Which is a total shame, because “The Life of Chuck” is awesome, a wild combination of storytelling elements and tones that just shouldn’t fit well together, but do. It’s half a cosmic existential horror movie, half earnest and innocent coming of age movie and, for me, fascinating the whole time.
“Chuck” starts off as a genuine Armageddon-set, anxiety-inducing horror drama that was legit distressing. But after a big time twist, pivots to recount the life of our titular character, Chuck, one afternoon as an adult then several years over his childhood. It’s a really interesting script structure, and telling the story in reverse lends some pretty cool retrospective context to events you’ve already seen.
There’s also some incredibly fulfilling themes at work here, all about humanity’s place in an occasionally grim, seemingly vast universe where it seems none of us belong or matter. Some critics are bashing “Chuck” for maybe being too simple and also too flagrant in how it flaunts this theme, but Jesus, can’t we just have a movie with an absurdly positive message? How many of those do we even have?
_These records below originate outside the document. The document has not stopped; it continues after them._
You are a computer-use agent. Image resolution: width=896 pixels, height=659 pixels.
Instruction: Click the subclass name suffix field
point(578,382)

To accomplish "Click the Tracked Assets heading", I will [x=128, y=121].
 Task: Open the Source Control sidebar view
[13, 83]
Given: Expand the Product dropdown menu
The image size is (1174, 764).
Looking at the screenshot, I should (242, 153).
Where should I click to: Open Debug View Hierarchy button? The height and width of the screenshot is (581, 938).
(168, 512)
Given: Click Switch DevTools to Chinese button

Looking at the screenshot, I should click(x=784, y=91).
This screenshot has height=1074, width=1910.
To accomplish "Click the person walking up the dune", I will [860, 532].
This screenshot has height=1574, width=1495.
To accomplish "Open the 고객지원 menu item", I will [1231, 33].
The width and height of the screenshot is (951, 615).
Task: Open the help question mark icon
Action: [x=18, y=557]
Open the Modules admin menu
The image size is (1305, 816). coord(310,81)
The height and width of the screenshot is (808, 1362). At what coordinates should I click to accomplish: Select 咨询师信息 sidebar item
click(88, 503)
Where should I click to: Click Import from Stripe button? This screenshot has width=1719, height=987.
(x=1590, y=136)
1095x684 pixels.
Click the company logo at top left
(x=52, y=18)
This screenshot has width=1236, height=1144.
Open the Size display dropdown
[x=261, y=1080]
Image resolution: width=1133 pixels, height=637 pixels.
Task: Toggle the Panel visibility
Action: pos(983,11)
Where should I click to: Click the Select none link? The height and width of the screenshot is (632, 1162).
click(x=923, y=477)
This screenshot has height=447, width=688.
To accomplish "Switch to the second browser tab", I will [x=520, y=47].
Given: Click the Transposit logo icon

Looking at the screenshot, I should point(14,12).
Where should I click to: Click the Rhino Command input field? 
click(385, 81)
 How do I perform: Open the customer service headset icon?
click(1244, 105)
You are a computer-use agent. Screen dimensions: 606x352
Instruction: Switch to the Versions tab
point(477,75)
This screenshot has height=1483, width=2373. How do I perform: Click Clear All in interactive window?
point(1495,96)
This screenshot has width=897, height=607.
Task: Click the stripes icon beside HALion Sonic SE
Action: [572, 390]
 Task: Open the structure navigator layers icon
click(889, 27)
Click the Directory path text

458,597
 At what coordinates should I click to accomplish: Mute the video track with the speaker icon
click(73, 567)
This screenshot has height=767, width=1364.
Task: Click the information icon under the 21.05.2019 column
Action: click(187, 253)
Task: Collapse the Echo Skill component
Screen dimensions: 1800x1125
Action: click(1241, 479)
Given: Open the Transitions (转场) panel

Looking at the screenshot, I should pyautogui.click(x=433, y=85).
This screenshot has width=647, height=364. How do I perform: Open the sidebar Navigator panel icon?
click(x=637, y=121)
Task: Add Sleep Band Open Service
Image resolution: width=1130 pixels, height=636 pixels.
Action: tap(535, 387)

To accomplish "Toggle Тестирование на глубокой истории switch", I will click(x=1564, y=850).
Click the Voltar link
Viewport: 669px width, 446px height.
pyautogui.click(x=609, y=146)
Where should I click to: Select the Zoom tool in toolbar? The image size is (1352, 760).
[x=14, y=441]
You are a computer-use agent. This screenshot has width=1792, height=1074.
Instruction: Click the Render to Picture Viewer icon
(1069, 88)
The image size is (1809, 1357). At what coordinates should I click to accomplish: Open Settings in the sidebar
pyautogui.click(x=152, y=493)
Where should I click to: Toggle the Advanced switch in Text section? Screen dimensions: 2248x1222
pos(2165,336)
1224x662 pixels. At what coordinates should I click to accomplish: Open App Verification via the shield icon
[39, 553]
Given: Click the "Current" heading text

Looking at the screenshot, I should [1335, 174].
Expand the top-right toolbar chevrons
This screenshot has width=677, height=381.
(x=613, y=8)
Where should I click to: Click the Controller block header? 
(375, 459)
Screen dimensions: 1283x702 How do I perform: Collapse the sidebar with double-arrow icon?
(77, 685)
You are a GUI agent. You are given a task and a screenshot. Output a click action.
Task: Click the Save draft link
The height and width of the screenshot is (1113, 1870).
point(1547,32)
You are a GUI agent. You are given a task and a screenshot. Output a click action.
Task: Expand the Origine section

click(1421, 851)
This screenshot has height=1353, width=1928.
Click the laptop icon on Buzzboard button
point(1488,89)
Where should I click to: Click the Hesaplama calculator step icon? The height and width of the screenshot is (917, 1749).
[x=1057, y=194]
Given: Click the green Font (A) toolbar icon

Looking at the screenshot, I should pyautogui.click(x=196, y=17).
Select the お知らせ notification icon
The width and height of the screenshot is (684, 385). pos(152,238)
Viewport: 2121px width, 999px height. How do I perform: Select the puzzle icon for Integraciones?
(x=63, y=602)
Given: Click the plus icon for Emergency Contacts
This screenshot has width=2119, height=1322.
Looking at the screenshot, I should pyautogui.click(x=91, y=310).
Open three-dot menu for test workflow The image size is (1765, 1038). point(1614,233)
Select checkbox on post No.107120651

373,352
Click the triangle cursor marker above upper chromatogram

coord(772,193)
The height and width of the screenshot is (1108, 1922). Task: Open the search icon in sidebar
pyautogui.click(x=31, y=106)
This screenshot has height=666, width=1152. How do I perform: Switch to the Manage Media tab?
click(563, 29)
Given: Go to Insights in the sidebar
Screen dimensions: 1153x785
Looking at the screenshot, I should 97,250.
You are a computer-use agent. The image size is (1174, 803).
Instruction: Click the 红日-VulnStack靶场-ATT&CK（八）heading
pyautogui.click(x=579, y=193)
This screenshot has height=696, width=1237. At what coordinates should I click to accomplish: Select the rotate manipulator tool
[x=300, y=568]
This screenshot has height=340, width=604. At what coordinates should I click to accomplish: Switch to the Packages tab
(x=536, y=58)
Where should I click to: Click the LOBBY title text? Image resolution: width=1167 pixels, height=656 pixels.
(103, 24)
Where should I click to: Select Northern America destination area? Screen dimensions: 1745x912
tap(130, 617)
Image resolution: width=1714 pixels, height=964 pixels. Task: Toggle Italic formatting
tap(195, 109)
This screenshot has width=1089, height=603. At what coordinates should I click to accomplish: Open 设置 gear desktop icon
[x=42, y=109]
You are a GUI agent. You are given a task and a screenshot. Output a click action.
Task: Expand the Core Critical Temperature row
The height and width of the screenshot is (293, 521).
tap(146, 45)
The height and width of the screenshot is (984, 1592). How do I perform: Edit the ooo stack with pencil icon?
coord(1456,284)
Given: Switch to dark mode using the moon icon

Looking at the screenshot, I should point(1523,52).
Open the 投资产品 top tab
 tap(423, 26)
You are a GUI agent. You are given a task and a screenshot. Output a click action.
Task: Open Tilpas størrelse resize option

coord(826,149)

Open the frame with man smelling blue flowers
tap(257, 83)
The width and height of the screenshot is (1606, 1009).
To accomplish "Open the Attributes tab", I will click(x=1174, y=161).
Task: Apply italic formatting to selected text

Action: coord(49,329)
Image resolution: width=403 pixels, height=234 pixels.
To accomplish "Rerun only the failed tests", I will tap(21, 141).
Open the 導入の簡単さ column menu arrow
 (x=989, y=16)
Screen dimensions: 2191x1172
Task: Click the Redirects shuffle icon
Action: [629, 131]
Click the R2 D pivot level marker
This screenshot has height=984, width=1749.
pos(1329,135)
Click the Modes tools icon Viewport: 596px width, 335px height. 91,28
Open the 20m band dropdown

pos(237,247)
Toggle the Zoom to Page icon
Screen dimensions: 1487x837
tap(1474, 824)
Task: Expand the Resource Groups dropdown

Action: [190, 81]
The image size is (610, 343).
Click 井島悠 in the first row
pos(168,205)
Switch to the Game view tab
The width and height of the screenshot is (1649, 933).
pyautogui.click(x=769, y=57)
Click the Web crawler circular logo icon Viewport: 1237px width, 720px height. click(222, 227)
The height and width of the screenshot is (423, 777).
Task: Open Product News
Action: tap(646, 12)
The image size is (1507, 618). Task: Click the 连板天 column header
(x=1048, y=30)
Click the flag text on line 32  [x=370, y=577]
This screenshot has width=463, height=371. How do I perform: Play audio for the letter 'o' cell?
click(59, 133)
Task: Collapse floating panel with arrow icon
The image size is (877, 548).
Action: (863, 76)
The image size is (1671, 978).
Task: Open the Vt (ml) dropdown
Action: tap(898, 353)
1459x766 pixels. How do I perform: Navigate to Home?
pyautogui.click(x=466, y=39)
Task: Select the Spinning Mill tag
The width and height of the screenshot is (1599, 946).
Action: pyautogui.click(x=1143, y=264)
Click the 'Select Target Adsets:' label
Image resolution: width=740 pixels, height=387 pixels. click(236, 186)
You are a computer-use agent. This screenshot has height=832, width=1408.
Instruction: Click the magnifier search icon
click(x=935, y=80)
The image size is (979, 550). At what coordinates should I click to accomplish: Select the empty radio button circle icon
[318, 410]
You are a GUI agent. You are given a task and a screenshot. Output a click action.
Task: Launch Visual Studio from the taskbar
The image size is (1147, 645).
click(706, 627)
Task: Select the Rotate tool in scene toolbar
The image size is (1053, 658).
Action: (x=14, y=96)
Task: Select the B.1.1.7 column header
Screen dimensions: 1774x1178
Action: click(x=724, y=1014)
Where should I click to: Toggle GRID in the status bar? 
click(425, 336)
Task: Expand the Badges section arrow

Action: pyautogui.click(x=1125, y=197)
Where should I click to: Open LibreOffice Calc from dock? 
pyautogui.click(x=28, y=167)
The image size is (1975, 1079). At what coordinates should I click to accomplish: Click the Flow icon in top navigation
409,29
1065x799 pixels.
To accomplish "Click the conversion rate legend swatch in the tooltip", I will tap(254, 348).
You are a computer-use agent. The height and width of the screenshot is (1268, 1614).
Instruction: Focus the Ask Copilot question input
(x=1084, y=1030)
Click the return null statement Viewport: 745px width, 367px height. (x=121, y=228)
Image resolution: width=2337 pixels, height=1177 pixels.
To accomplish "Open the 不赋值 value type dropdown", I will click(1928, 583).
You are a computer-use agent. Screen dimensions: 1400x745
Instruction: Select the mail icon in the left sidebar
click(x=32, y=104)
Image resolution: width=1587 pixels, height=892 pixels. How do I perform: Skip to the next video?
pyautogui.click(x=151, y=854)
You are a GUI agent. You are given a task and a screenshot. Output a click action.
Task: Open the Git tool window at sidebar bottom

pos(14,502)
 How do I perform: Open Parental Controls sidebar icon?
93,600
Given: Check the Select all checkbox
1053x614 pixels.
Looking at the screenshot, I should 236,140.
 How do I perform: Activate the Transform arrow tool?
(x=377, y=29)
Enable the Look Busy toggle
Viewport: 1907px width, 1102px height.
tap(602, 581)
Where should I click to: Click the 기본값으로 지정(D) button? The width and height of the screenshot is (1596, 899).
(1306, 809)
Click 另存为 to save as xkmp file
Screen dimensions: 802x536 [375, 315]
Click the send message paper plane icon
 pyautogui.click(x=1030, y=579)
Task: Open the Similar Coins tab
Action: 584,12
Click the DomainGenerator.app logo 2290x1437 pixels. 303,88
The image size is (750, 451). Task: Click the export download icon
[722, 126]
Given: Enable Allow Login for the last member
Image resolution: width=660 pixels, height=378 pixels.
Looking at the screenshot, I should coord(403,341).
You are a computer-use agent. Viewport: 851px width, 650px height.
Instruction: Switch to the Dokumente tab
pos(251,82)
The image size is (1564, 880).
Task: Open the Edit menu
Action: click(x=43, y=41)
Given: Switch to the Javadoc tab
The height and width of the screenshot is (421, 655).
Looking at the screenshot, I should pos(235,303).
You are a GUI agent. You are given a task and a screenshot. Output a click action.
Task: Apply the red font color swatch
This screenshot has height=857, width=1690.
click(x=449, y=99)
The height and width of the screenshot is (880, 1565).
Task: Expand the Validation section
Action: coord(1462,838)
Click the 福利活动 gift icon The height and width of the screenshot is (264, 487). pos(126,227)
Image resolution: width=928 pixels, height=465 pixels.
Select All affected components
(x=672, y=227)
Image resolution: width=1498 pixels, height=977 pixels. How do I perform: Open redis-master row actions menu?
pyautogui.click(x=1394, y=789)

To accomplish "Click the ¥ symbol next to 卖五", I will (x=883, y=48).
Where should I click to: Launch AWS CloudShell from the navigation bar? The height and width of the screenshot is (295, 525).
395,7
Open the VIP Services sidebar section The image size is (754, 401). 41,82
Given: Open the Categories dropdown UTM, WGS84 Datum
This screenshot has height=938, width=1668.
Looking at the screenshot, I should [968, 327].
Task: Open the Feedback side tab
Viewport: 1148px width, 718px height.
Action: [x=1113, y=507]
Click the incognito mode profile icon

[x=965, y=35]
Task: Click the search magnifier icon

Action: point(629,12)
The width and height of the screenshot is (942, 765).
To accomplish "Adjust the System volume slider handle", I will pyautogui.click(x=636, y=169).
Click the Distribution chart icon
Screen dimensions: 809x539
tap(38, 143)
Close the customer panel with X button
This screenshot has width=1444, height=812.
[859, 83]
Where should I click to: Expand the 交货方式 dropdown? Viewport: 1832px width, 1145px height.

My only real beefs were that, even with the structure and themes, the movie’s a little thin when it comes to the story it’s telling, and especially the characters. Chuck and his friends and family are meant to be portrayed as ordinary people, and they are, but they’re also not given a ton of depth. They’re more like vessels used to carry the message of the story.
But when the message is just so damn nice, who really cares?